Un incendio destruyó por completo el histórico templo Yongqing, en la ciudad de Zhangjiagang, provincia de Jiangsu, durante la madrugada del 11 de noviembre.
La estructura, construida hace varios siglos y dedicada al dios taoísta de la cultura y la literatura, Wenchang Dijun, colapsó pese al trabajo de los equipos de emergencia. Las autoridades locales confirmaron que no hubo víctimas humanas y han iniciado una investigación para determinar las causas del siniestro.
De acuerdo con reportes preliminares, el fuego comenzó alrededor de las 3:00 de la mañana y se propagó rápidamente debido a la composición de madera del edificio. Los bomberos lograron controlar las llamas tras varias horas de labores, aunque el daño fue total.
Según medios locales, el interior albergaba estatuas, inscripciones y ornamentos históricos que no pudieron ser rescatados.
Por su parte, las autoridades de Zhangjiagang informaron que se analizan diversas hipótesis sobre el origen del incendio, entre ellas una posible falla eléctrica, el uso de veladoras durante rituales o incluso actos de negligencia. Hasta el momento, no se ha determinado una causa definitiva.
El templo Yongqing, fundado en la dinastía Ming, es uno de los complejos religiosos más antiguos de Jiangsu y un importante referente del taoísmo en la región.
El pabellón Wenchang, símbolo de devoción académica y espiritual, era visitado por estudiantes que acudían a rendir tributo antes de exámenes y ceremonias. Su destrucción representa, según especialistas, una pérdida irreparable para el patrimonio arquitectónico del país.

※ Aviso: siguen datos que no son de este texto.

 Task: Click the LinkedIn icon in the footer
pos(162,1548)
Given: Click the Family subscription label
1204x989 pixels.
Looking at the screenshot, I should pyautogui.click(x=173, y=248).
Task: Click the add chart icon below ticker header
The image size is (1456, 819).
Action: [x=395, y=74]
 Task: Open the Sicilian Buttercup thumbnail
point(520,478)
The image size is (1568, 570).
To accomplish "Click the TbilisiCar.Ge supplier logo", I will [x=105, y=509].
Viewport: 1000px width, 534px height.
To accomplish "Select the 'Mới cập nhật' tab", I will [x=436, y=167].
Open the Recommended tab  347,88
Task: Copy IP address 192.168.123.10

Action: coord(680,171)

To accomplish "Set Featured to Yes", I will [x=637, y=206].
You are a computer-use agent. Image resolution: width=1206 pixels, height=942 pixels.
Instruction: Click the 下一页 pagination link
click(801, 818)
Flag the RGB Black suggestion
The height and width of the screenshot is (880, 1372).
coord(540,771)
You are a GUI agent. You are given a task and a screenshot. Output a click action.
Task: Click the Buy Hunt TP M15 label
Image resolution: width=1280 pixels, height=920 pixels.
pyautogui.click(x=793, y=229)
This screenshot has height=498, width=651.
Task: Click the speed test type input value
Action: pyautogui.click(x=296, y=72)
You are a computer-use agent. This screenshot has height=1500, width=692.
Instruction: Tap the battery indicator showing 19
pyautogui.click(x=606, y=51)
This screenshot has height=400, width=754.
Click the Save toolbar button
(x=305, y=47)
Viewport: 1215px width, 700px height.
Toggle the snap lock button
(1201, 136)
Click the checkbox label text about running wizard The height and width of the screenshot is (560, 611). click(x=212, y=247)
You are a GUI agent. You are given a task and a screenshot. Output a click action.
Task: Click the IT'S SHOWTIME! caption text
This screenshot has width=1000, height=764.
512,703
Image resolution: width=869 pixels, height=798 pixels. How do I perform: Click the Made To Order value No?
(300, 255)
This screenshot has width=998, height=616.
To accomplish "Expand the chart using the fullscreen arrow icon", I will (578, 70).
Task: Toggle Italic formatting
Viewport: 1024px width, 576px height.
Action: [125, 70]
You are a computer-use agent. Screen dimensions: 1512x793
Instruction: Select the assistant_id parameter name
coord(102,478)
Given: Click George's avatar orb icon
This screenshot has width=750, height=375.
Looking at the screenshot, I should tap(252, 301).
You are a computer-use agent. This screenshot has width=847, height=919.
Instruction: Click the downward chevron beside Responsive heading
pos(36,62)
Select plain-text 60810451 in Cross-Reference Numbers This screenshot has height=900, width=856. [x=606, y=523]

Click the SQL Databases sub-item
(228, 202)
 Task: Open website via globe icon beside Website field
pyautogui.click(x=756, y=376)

Expertos en conservación advirtieron que la reconstrucción del pabellón enfrentará grandes desafíos debido al carácter único de sus piezas originales. En palabras de algunos especialistas citados por medios locales, “la restauración deberá apegarse a criterios históricos rigurosos para preservar la autenticidad del templo”.
A su vez, la comunidad local ha comenzado campañas de recaudación de fondos destinadas a apoyar la restauración del sitio. Habitantes y asociaciones culturales expresaron su preocupación por la fragilidad del patrimonio religioso tradicional y exigieron medidas más firmes de protección.
El incendio del pabellón Wenchang ocurre en un contexto de creciente debate sobre la conservación del patrimonio histórico en China. Diversos expertos han señalado que el rápido desarrollo urbano, el turismo y la falta de mantenimiento han incrementado el riesgo de deterioro en templos y estructuras antiguas.
De acuerdo con analistas en preservación cultural, la tragedia en el templo Yongqing “pone de relieve la urgencia de fortalecer las políticas de conservación y prevención en espacios religiosos de alto valor histórico”.
La pérdida del pabellón, sostienen, debe servir como un llamado de atención para reforzar la gestión y protección del patrimonio nacional.